Corks Versus Screwcaps, Northern Italian Style

A recent tasting with Jermann throws new fodder into the great closure debate
Corks Versus Screwcaps, Northern Italian Style
Alison Napjus Four Jermann bottlings, each bottled under both screwcap and cork, presented an eye-opening comparison.
Jun 4, 2015

In the world of wine closures, screwcaps may be winning the battle, but few would say they're winning the war. Screwcaps have gotten the cork industry to sit up and take notice: The closure is commonplace for value bottlings, whites and rosés, and regions such as Australia and New Zealand have embraced screwcaps almost as a whole. But among the world's greatest wines and wineries today, most use corks.

Perhaps screwcaps SHOULD be winning—and not for the reason you might think. Yes, I cringe just thinking of the scent of a badly corked bottle, and keeping wine away from potential TCA contamination has been a key selling point for screwcaps over the years. However, I suggest a more important point: They may actually be better for aging wine.

I recently tasted four wines from northeastern Italy's Jermann winery, which began experimenting with screwcaps in 2003 and now bottles about half its annual 75,000-case production under screwcap.

Owner Michele Jermann and general manager Edi Clementin shared three whites: the 2009 Pinot Grigio Venezia-Giulia, the 2005 Vintage Tunina (93 points, $74)—a Sauvignon Blanc- and Chardonnay-based blend—and the 2007 Dreams (93, $77), a Chardonnay. In addition, they poured one red, a Pinot Nero, the 2007 Red Angel on the Moonlight.

We tasted two glasses of each wine, not knowing which had been under cork or screwcap.

All of the wines, under both closures, showed very well-noteworthy in itself because the aging potential of high-quality Italian white wine is often overlooked. But for each pair, there was a clear winner, one wine that was obviously more vibrant and showed a greater range of flavor and complexity. The winner each time was … SCREWCAPS!

I didn't expect the difference between the two closures to be so pronounced. I doubt anyone would be disappointed with a cork-sealed bottle of these wines if they didn't try the screwcapped version alongside. But for me, the cork-closed versions offered a less-detailed, subtler range of flavors, and their more integrated structures suggested a mellowing, aging wine. For the red in particular, the fruit was still shining in the screw-capped Pinot Nero, while only the cork-closed bottling had begun to develop tertiary hints of loamy earth and mushroom.

To be fair, those nuances, created by the slow interaction between the wine and oxygen via the cork, may be exactly what some people are looking for.

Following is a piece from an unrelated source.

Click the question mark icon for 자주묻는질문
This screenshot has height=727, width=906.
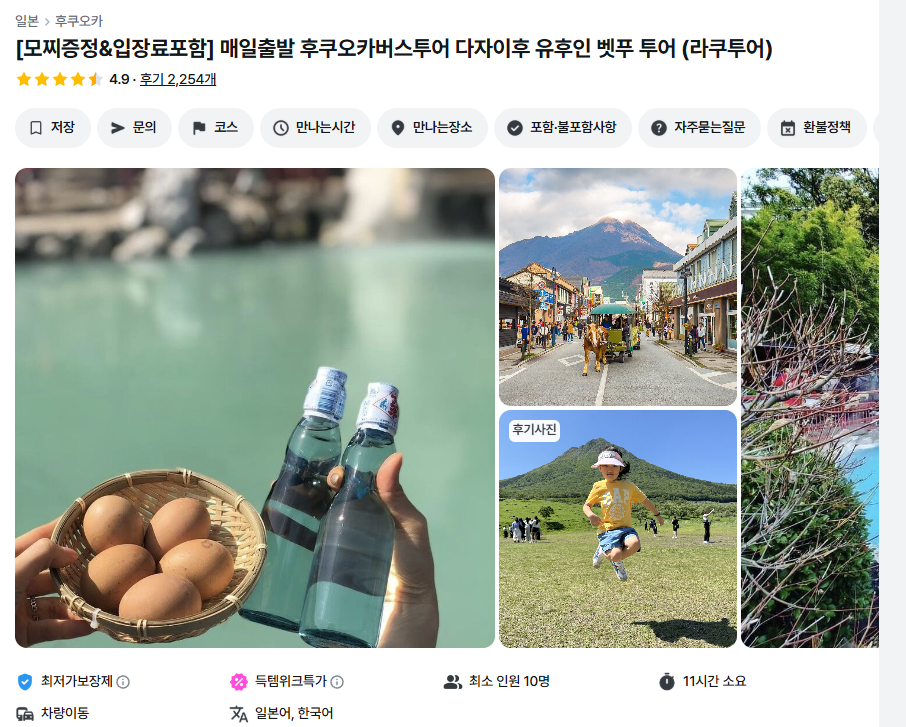point(659,128)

But simply put, Jermann's choice of screwcaps, with the lowest level of oxygen permeability among Stelvin's three options, appeared to do a better job not just preserving a wine's youth but also allowing it to slowly evolve. Given my familiarity with Jermann's wines, it was clear that the screwcapped wines were not fresh-out-of-the-gate releases; they showed development and additional flavor range, yet still carried much of the vibrancy of a young wine. You might liken it to someone with the experience of a 40-year-old who looks 25. Who wouldn't want that facelift?

Perhaps screwcaps are only beneficial for short-term aging, and not the long haul. While commercial releases of high-end, screwcapped reds date to the late 1990s, without extremely aged examples, we can't yet form a complete picture. But the cobwebbed cellars of old are few and far between these days; today's collectors more commonly age wines up to 10 years (if at all!). As the closure gains wider acceptance, I am now eager to try additional older, screwcap-closed bottlings.